How to Implement Input Validation for APIs

Browsing the OWASP API Security Top 10 reveals that problems with validation are responsible for some of the most severe API security risks. Every time you consume data from a third-party API, allow users to input data, or allow users to make read/write requests via POST, you open your API to possible injection-style attacks or unauthorized use. That’s where input validation comes in.

Input validation is the process of testing any input or data against expected criteria. It’s also referred to as data validation. Input validation is one of the most surefire solutions to ensure your API isn’t vulnerable to risky data. It’s also a best practice to help ensure that only quality data enters your system in any capacity. Validating input guarantees that only properly formatted data enters your system, reaches your database, or triggers downstream components.

With that in mind, we’ve put together some tips on how to implement input validation for your APIs to make sure it’s as secure as possible.

1. Validate Content-Type Header and Data Format

The Content-Type header indicates what media type will be transmitted from an HTTP request or response. Verifying the Content-Type to ensure that the posted data matches the expected format is one of the most straightforward ways to protect an API from invalid or malicious data.

Imagine an API endpoint that expects a JSON object for a specific application. Verifying the header and that the request is in JSON format protects your API from data corruption or injection attacks, among other things.

2. Prevent Entity Expansion

Denial of service (DoS) attacks like A Billion Laughs or XML bomb attacks rely on vulnerable XML parsers. The attack involves sending an XML file with a large number of nested entities, resulting in the XML parser expanding each entity and consuming an excessive amount of resources. Simply limiting the number of entities that can be opened by the parser eliminates this type of DoS attack entirely.

3. Limit the Size of Posted Data

When users can interact with your API via input forms, file uploads, or POST requests, it’s important to restrict how much data can be sent. Prohibitively large files can consume excess resources, increase processing time, or even, in some circumstances, cause an API to crash.

4. Compare User Input Against Injection Flaws

Injection flaws are pervasive in SQL, LDAP, or NoSQL queries, OS commands, XML parsers, and ORM. They’re very easy to discover, as well, using tools like scanners or fuzzers. Injection flaws are when an attacker can run malicious code through an external application.
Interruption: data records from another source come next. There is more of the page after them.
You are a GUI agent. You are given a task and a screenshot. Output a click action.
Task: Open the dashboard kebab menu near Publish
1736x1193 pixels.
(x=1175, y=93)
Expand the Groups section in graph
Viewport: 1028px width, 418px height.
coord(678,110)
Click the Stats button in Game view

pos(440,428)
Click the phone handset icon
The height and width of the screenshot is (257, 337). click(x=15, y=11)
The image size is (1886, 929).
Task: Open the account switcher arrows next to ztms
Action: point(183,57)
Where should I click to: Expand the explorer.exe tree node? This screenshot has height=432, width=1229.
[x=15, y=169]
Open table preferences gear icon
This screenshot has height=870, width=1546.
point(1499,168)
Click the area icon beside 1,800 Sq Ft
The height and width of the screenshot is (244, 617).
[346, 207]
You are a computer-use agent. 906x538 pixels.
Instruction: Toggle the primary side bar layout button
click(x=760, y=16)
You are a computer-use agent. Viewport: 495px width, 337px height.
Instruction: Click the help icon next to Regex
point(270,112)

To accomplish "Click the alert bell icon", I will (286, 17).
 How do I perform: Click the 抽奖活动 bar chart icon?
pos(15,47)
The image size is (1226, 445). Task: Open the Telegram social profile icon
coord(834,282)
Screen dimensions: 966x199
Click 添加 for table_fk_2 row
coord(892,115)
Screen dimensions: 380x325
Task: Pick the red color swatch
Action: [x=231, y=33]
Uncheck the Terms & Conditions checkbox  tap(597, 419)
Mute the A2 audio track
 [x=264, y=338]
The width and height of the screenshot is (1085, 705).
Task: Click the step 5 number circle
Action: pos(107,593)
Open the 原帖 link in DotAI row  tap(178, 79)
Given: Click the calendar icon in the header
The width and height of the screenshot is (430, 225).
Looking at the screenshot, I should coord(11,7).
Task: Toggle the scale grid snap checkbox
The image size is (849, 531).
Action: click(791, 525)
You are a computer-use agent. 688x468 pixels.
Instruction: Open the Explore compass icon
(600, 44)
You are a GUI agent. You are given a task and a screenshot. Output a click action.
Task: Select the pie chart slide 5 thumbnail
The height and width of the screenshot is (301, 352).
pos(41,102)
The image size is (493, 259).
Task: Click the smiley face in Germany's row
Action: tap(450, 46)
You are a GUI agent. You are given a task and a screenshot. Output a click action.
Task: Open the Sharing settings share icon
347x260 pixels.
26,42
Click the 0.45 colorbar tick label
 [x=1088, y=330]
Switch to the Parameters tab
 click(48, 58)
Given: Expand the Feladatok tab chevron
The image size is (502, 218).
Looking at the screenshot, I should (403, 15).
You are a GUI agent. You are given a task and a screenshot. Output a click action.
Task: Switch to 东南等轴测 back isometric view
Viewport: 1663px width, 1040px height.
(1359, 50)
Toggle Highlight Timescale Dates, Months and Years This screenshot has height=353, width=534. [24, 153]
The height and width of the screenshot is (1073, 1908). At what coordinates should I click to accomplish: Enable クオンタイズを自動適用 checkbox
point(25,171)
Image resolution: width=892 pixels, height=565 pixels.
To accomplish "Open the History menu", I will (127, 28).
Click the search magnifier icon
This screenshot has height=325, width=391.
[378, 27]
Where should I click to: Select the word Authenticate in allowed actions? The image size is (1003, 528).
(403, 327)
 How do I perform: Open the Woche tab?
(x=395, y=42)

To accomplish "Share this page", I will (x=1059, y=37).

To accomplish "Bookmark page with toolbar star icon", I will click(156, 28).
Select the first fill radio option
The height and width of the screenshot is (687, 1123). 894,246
This can result in both a backend being compromised as well as third-party clients connected to the affected application.

To help prevent the risk due to injection flaws, you should validate input from every potentially untrusted source. This includes everything from internet-facing web clients to backend feeds over extranets and data from suppliers, vendors, or regulators. Any of these could be compromised, putting your system at risk.

5. Validate All Levels

To help ensure API security, input validation should be performed on both the syntactical and semantic levels. Syntactic level validation should check to see that structured fields are formatted correctly, such as ensuring the right currency symbols are used, for example, or that the proper hyphenated structure is followed for things like phone or social security numbers. Semantic input validation checks to ensure data falls within a specific context, such as a particular date or price range.

6. Choose The Right Implementation For Your Programming Language

Most programming languages and frameworks have some method for input validation. Django supports Django Validators, for instance, while Apache Commons Validators are useful for Java-based applications. Java also allows for type conversion, using functions like Integer.parseInt(), as does Python, using int(). Input can be checked against JSON and XML schema, as well. Arrays can be used for small sets of parameters, like days of the week or time of day.

7. Use Allow Lists Instead Of Block Lists

Many developers use block lists to try and prevent common attack patterns, such as the apostrophe ‘ character, the 1=1 string, or <script> tags. This approach is easy for attackers to circumvent, though. Valid inputs can trigger the filter, too, as in the case of last names like O’Grady.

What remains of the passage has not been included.